The former premier's comments in a telephone interview came amid fevered political manoeuvring in nuclear-armed Pakistan, as Musharraf jousts with his foes over his imposition of a state of emergency. Musharraf was flying Tuesday to Saudi Arabia, Sharif's home in exile, fuelling reports that he would reach out to the former premier in a bid to split a possible Bhutto-Sharif alliance.   

Sharif, however, ruled out any meeting with the man who ousted him eight years ago, sayin, "I am not prepared to meet that man when he has arrested the judiciary, gagged the media and suspended the constitution."   

"I think the nation needs to prepare for a decisive battle against dictatorship," Sharif said from his home in Jeddah late Monday. Sharif said Musharraf tried to contact him three times in the past two months asking for a meeting. "I regretted it, I said no, it will not serve any purpose," he said.   

The industrialist-turned-politician was kicked out of Pakistan within hours when he tried to return from exile in September.    Instead, Sharif said talks to form an opposition front with Bhutto had progressed further -- so long as they can agree on an agenda to adopt against military ruler Musharraf. "I welcome the proposal by Benazir Bhutto for holding an all-parties conference," he said, referring to a meeting called by Bhutto for the middle of this week.   

"I discussed the agenda by telephone with her and today (Monday) we discussed it in the APDM meeting," he said. The APDM, or All Parties Democracy Movement, is an opposition coalition that does not include Bhutto's party.   
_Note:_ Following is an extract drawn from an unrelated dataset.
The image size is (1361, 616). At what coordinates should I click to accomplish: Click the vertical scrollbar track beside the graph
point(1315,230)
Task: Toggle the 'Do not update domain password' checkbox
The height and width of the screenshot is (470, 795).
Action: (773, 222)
Sharif, who leads his faction of the conservative Pakistan Muslim League from exile, shared alternating periods in power between 1988 and 1999 with Bhutto, the chief of the moderate Pakistan People's Party (PPP).   
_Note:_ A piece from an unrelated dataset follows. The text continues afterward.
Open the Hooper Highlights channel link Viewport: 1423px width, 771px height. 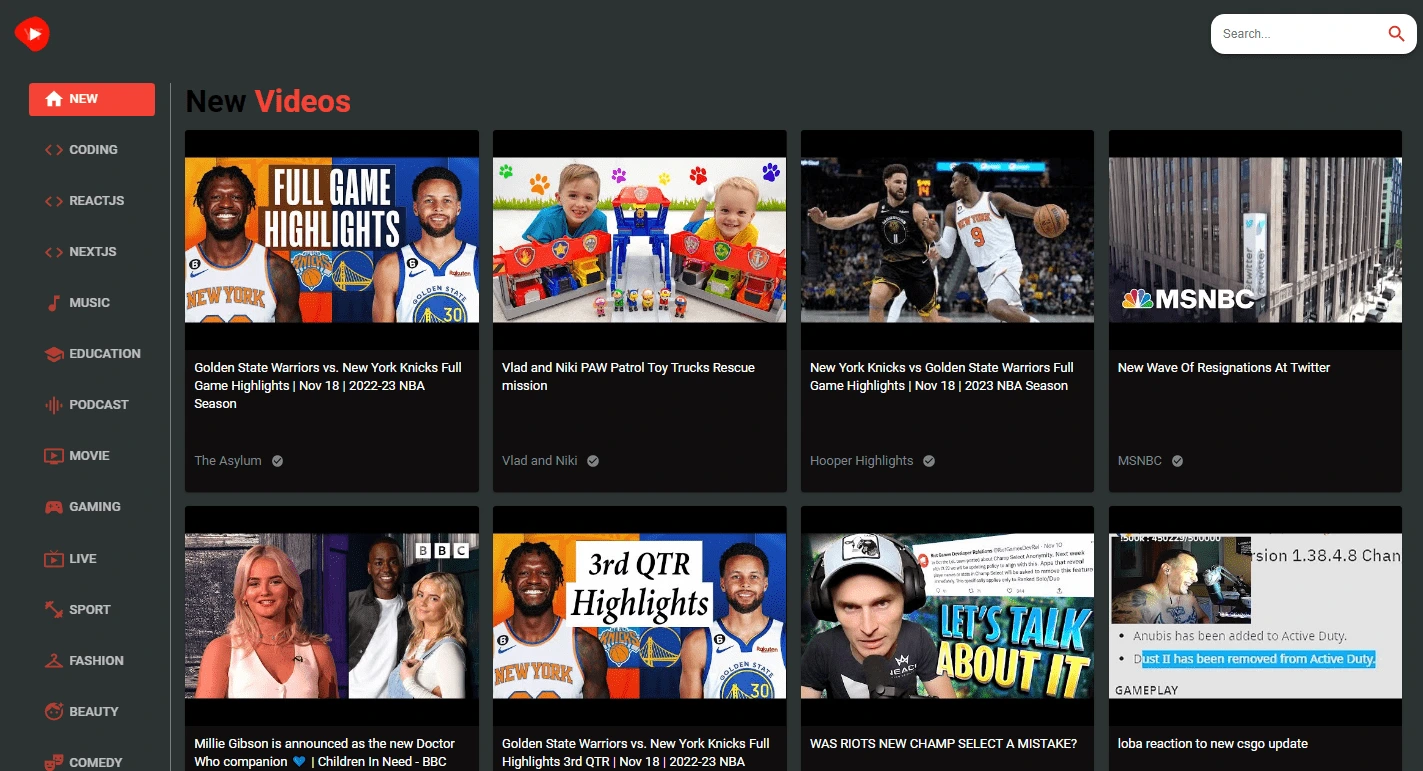[861, 461]
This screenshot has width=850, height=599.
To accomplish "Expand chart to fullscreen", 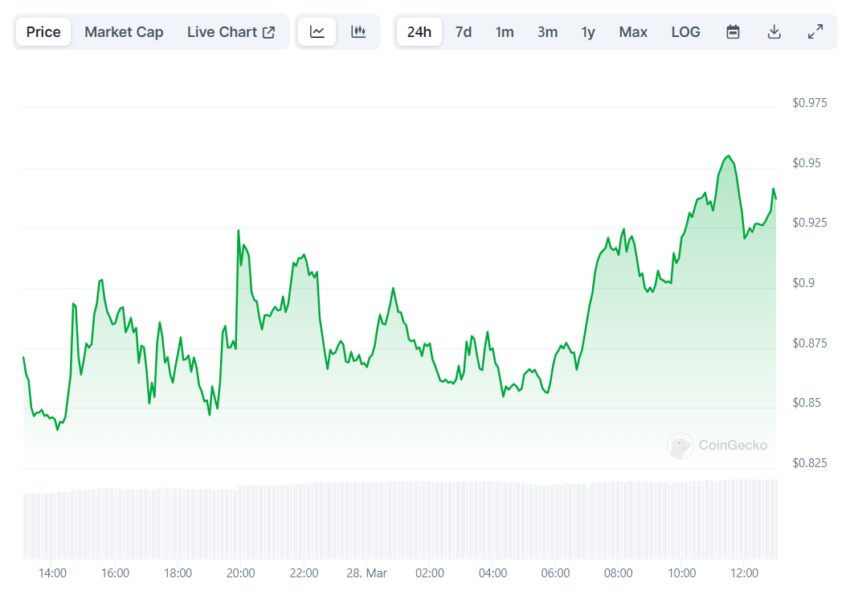I will pos(815,32).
"We have come out with a clear agenda which has been conveyed to the PPP, this is the agenda that we all need to follow," Sharif said.    

"Musharraf should lift the emergency, free the judiciary and the media, install a government of national consensus and reconstitute the election commission." Sharif said that the agenda would also include a boycott of general elections that Musharraf has recommended should be held on January 8. The official date is set to be announced later Tuesday.   

"When everyone is in jail, the election commission is subservient to him (Musharraf), the judiciary is subservient to him, under these circumstances how can one participate in elections?" Sharif said.    "It is not possible." Bhutto however has refused to say whether her party will boycott the vote.   

Last week she helped to dispel suspicions that she was still in power-sharing negotiations with Musharraf when she called on him to quit as president.    On Monday however she was less vocal, saying only that she had no immediate plans for talks with him -- a stance that analysts say reflects divisions in her own party about how to act next.   

Sharif however said he would up the pressure on Musharraf by making another attempt to return home. "I am hoping that I will be coming back very soon. Very soon I will be able to give you a date for my return," he said.